POST /pub/validate method crashes with 500 error if datastore-services is down
simon-20 opened this issue · 2 comments
Brief Description
If Solr goes down, then POST requests to /pub/validate fail/crash with a 500 error, and without returning any useful information.
Severity
Medium-High
Issue Location
Steps to Reproduce
Easiest:
Run locally, with datastore-services also running locally, and point it to a non-existent Solr URL.
Expected Results/Behaviour
At a minimum it seems the validation call should succeed and produce a useful validation report.
There is a question of how to handle advisories, if the Datastore is down, and so cannot be queried.
We can't simply leave the advisory information out completely, because there are counts of advisories that are included, and tooling now expects them to be there.
If we report it as 0, that may falsely suggest there are no advisories. But that may be the best option. Introducing a flag, indicating whether advisories were fully tested for, would introduce a lot of complexity for all the tools downstream.
@robredpath, what do you think?
Actual Results/Behaviour
If the Solr is down, the Datastore API to check existence of identifiers gives 500, and this crashes the /pub/validate request.
My instinct is that 500 is probably the desired behaviour - if our systems have some kind of internal error while trying to serve a response to the request (even if it was just a part of the request that the user might not care about) then I think it's best to let the requesting system know through means of an HTTP response code.
We should try and make the response body meaningful, though.
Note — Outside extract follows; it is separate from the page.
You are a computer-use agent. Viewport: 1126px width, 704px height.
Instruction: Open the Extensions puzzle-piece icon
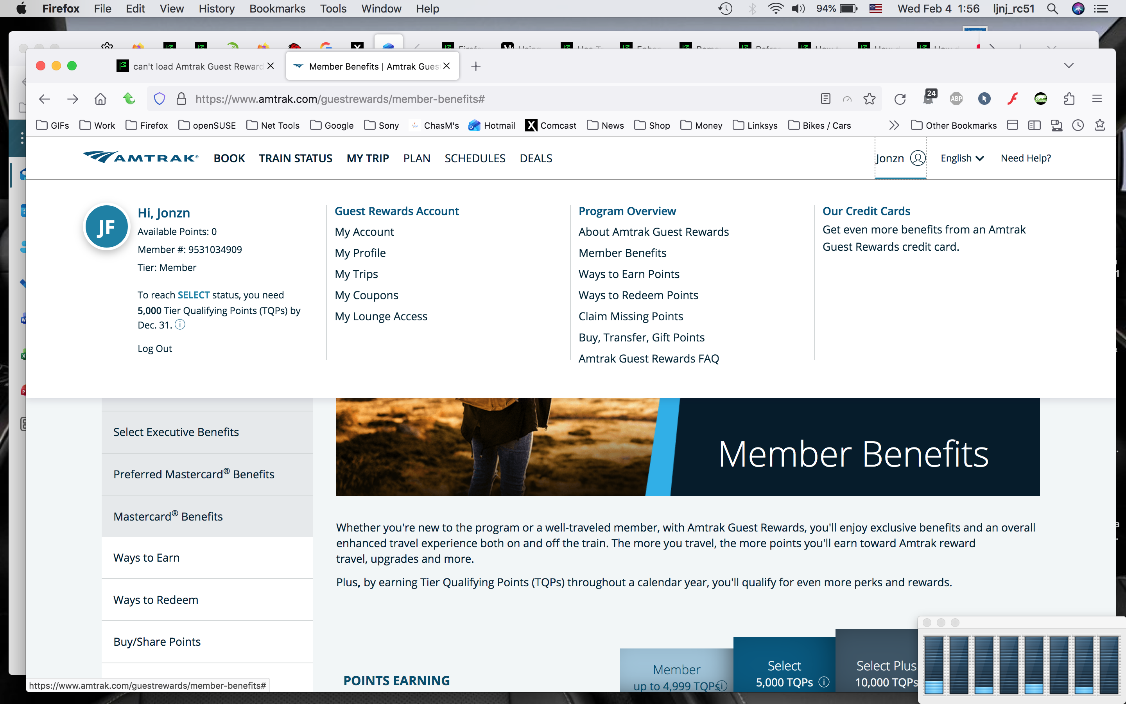[x=1069, y=99]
And, if this is a regular occurrence, we should look at the datastore's reliability and/or look at some kind of caching or other way to mitigate for datastore downtime internally.
Okay, let's think it through some more.
The issue with a 500 error is, even if we provide a helpful message to go along with it, it will stop everything proceeding through the unified pipeline. (Because if Solr/Datastore API is down, no validate API call will succeed).
It also means people can't use the manual upload function of the Validator to check arbitrary files.
But perhaps that is the correct behaviour--if advisories are first-class citizens in the arena of Validator messages, then if we can't generate advisories, we wouldn't produce a validation report.